Yeah, loops were the big issue I noticed. The postMessage tests where I sent in various data to test targetOrigin-handling are a pathological case of this, where all the information about what should happen is in the array of tests far away from the actual code that executes. Hard-coding the list of checks as in #2 is what WebKit does, but it essentially requires generating the test results from the implementation, which I'd rather not do. (What if a test is accidentally skipped but you didn't notice in the middle of 200 others before you committed?)

Also, you're going to be try/catching this stuff quite liberally if you want any browser to be able to run it without prematurely failing and causing a test hang.


> I'm interested to try to move things forward. I've already done some
> experiments by running mochitests and reftests on other browsers.

Nice; this is something I can see being in WHATWG's purview for helping everyone be able to use a centralized test repository. I just think I'll be more productive in a global sense doing what I do well and leaving this to others who either can do it better than me or who can't advance Mozilla's testing situation as well as I can. I'm basically applying the comparative advantage concept to my time allocation to the two testing methods.


> Results are visible on http://www.browsertests.org/. Lots of results are
> not correct because I didn't run them through runtests.pl, and I didn't
> implement .sjs, ^headers^ or a proxy for cross domain testing.
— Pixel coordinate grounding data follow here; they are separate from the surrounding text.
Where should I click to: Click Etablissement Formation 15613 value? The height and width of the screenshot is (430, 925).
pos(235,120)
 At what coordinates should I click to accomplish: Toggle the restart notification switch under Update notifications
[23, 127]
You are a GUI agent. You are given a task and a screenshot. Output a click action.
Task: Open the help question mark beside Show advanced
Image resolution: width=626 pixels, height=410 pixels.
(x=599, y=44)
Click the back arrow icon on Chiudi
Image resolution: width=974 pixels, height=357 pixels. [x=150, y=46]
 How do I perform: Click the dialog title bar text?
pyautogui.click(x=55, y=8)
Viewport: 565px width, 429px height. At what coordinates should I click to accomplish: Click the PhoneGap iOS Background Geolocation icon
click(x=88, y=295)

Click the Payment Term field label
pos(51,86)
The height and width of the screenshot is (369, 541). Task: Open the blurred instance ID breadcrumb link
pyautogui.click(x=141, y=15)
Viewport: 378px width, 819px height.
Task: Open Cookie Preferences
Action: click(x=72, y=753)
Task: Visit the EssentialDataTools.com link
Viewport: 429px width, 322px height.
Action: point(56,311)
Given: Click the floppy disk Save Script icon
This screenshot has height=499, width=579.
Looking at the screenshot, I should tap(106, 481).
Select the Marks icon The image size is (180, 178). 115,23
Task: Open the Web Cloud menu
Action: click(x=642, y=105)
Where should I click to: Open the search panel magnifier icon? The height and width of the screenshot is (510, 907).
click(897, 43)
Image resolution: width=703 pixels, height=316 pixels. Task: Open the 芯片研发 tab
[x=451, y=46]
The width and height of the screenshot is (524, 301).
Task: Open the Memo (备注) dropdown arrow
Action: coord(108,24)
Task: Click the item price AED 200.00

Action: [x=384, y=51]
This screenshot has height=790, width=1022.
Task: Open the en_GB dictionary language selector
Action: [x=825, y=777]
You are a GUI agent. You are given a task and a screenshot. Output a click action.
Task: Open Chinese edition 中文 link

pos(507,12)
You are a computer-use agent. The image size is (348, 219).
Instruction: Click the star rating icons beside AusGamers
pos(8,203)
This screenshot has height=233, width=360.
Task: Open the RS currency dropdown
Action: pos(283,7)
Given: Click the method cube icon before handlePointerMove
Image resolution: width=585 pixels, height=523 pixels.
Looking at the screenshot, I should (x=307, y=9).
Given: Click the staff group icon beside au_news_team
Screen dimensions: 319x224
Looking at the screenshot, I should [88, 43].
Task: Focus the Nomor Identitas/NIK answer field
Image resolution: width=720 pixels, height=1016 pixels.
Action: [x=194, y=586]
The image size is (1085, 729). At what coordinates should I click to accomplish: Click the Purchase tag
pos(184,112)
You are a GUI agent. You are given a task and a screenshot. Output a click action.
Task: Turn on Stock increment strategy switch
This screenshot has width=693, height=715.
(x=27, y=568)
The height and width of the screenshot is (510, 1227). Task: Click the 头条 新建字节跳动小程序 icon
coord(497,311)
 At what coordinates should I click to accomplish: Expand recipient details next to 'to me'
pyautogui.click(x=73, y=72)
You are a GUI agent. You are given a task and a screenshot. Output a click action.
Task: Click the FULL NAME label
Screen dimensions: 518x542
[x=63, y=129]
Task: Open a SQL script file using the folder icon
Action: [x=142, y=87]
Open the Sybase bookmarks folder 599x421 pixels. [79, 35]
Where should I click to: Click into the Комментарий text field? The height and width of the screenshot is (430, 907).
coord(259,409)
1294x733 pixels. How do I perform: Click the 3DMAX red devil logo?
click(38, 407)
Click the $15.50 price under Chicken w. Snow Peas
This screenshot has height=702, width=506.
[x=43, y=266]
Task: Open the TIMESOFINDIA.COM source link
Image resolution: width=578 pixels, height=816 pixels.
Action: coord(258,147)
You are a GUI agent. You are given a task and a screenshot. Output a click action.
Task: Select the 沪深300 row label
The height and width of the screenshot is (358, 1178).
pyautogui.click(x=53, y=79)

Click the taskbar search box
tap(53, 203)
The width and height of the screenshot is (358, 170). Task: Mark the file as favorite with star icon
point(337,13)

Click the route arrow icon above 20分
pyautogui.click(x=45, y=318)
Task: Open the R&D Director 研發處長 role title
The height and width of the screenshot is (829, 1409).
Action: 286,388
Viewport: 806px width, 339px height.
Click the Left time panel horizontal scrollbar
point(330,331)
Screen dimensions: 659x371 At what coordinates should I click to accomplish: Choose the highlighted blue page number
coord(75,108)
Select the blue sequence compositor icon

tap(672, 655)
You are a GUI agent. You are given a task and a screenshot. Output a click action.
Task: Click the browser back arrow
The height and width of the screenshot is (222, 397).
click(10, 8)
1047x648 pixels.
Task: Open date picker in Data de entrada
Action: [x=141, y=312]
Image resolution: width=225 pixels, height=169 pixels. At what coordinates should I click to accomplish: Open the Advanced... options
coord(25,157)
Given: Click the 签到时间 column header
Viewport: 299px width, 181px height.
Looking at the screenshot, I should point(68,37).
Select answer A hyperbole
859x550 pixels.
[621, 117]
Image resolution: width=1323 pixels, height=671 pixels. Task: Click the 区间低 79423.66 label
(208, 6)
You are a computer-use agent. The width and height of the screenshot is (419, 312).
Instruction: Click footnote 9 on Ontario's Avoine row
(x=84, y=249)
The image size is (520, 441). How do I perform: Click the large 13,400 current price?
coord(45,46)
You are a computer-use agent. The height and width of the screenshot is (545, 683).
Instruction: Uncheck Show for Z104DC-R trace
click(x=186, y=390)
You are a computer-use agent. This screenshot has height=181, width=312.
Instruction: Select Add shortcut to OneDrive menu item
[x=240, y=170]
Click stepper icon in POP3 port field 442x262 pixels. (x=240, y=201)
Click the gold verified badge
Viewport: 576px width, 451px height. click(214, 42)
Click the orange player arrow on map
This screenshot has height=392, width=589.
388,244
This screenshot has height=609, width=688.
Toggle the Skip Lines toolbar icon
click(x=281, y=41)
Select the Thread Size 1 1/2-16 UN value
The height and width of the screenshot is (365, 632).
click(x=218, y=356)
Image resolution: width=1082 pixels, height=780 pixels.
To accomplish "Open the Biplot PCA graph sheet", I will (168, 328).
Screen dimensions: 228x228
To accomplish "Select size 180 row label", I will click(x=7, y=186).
If you can run Mochitests in Mozilla, running them in another browser is easy (or at least it is now; some SSL/HTTPS/certificate testing coming down the pipeline could easily make this harder, since we'll be auto-importing a set of potentially runtime-generated certs for the tests). Just open about:config search for proxy, and find the proxy autoconfig result. Copy that value, stripping the data:mimetype, part, into a file and point the target browser at it as a PAC URL, then open http://localhost:8888/tests/ and go to town. Making the tests exportable as I did manually with the postMessage tests is a touch harder (gotta generate an index.html) and may require effort to avoid Mozilla-specific tests (test_postMessage_jar.html for one), but this gets you running them at least.

The web server part of this is the big/hard part to replicate in the harness; however, with fairly little effort you could create a xulrunner app that included the server and did all the right stuff. The big problem is its current limitations, like not being able to read the body of requests or do asynchronous responses, which I'll address eventually, but it will be awhile -- at this point possibly not even this year. Also there's the necessity of knowing Mozilla APIs if you want to do anything fancy in the request handlers. I'm really not sure what's the right answer for any test requiring an interactive server response, for something that's reasonably pluggable.


> I tried to extract some webkit tests that could potentially be cross
> browser (tests 1-4307).

Interesting. I've considered eventually looking into what they have but have never found the time.